Task goal:
In the rows from the line with "This screenshot has width=685, height=608." to the line with "This screenshot has width=241, height=243.", replace "node editor icon" with "node graph icon" and write out those lines again with nothing else changed.

[Item position entries]

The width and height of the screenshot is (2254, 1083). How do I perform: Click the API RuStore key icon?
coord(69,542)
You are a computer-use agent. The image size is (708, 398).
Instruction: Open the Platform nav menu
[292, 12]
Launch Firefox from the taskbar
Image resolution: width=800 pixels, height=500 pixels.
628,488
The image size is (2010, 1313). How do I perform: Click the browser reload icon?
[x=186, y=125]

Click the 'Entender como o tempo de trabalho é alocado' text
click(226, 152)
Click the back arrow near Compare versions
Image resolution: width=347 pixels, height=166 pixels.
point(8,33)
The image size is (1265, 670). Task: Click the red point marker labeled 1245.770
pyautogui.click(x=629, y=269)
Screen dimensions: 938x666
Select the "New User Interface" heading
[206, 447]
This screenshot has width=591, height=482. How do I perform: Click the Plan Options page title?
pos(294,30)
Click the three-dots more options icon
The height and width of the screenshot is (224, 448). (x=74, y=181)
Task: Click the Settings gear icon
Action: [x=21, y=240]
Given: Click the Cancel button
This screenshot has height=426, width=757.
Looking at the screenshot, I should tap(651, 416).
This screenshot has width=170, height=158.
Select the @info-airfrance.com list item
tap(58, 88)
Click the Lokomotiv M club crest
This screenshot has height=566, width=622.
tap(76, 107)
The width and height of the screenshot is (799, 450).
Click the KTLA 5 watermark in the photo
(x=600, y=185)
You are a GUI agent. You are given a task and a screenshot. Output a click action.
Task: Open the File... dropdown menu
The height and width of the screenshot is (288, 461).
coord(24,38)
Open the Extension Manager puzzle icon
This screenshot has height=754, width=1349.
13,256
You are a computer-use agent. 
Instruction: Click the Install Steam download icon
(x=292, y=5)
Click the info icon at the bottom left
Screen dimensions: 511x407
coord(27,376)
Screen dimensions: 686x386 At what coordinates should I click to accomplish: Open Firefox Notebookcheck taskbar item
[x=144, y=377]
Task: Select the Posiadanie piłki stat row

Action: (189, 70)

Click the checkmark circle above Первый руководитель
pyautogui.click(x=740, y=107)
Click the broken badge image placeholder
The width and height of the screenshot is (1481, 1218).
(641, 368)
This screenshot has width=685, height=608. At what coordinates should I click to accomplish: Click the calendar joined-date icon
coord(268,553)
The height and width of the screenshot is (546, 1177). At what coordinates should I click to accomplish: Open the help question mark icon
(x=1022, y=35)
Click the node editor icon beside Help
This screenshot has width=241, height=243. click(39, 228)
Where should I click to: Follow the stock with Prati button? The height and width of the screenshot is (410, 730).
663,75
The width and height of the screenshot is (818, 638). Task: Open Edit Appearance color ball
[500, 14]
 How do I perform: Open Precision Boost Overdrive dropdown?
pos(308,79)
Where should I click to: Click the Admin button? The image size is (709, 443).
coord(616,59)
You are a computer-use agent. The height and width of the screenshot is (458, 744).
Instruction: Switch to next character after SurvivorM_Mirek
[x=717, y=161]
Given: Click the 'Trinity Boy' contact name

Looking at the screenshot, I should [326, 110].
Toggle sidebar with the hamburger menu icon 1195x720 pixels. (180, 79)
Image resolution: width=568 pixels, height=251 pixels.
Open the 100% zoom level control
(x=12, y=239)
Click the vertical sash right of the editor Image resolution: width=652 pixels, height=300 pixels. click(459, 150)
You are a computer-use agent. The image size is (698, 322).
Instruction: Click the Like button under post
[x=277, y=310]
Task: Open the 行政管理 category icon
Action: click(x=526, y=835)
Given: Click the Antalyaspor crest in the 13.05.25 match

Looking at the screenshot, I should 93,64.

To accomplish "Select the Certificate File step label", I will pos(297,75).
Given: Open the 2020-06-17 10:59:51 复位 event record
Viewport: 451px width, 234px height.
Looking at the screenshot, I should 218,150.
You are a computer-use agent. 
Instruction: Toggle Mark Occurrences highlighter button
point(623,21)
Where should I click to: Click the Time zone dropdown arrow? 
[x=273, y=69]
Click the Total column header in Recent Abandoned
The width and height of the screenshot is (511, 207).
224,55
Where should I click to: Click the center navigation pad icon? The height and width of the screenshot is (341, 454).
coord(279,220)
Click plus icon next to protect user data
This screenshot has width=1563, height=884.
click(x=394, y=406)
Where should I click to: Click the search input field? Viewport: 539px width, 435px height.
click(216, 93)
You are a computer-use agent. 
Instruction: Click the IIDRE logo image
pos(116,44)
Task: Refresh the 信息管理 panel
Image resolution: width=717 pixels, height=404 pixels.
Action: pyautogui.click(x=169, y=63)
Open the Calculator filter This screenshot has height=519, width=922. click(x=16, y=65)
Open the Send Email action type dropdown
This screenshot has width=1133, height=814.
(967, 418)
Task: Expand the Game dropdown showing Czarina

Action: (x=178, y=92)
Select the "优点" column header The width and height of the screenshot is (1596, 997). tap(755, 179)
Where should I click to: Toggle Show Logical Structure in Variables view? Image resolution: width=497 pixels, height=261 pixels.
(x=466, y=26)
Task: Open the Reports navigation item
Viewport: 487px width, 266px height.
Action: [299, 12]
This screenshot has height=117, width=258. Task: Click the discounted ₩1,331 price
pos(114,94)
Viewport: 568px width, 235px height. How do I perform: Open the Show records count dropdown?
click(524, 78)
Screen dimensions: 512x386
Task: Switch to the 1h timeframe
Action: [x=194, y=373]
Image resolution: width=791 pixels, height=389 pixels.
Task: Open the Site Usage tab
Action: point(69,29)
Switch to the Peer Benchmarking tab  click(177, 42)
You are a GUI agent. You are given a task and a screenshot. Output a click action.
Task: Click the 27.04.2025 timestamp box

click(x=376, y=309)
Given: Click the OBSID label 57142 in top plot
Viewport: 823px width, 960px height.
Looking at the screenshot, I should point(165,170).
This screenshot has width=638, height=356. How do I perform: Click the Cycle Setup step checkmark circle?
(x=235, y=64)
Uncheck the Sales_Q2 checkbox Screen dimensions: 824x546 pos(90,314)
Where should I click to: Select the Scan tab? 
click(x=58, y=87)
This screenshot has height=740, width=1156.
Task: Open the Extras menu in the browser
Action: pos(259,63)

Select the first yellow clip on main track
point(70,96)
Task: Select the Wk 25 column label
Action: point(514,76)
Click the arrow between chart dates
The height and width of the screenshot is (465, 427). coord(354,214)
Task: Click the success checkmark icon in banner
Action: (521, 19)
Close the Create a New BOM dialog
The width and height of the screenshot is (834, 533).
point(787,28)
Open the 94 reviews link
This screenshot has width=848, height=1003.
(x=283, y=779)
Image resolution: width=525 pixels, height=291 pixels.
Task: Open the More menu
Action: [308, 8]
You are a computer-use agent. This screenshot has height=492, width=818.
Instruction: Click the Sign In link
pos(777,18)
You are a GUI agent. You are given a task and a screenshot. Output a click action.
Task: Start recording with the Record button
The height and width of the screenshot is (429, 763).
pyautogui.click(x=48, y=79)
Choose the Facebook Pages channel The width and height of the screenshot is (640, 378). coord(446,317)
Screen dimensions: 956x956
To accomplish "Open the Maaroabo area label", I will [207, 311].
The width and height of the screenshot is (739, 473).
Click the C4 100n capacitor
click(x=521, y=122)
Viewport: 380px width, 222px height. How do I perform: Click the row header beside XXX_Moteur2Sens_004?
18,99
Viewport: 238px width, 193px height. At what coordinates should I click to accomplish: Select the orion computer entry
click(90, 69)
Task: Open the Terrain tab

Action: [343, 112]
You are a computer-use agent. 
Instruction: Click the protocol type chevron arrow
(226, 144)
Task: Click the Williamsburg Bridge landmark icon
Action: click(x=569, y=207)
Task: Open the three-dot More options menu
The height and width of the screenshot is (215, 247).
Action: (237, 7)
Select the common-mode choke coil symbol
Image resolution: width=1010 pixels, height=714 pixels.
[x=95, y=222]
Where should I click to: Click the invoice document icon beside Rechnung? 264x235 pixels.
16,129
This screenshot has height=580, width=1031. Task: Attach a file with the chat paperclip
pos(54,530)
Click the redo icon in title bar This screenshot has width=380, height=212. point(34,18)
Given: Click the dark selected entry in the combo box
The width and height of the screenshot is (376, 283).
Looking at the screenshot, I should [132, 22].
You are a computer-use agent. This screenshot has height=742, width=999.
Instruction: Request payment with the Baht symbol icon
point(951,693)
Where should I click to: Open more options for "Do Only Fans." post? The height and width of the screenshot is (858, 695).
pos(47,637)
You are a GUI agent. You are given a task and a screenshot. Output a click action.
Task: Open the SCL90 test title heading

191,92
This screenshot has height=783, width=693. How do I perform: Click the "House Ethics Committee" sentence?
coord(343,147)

Exercise result:
This screenshot has width=685, height=608. At what coordinates should I click to accomplish: Click the calendar joined-date icon
coord(268,553)
The height and width of the screenshot is (546, 1177). At what coordinates should I click to accomplish: Open the help question mark icon
(x=1022, y=35)
Click the node graph icon beside Help
This screenshot has width=241, height=243. click(39, 228)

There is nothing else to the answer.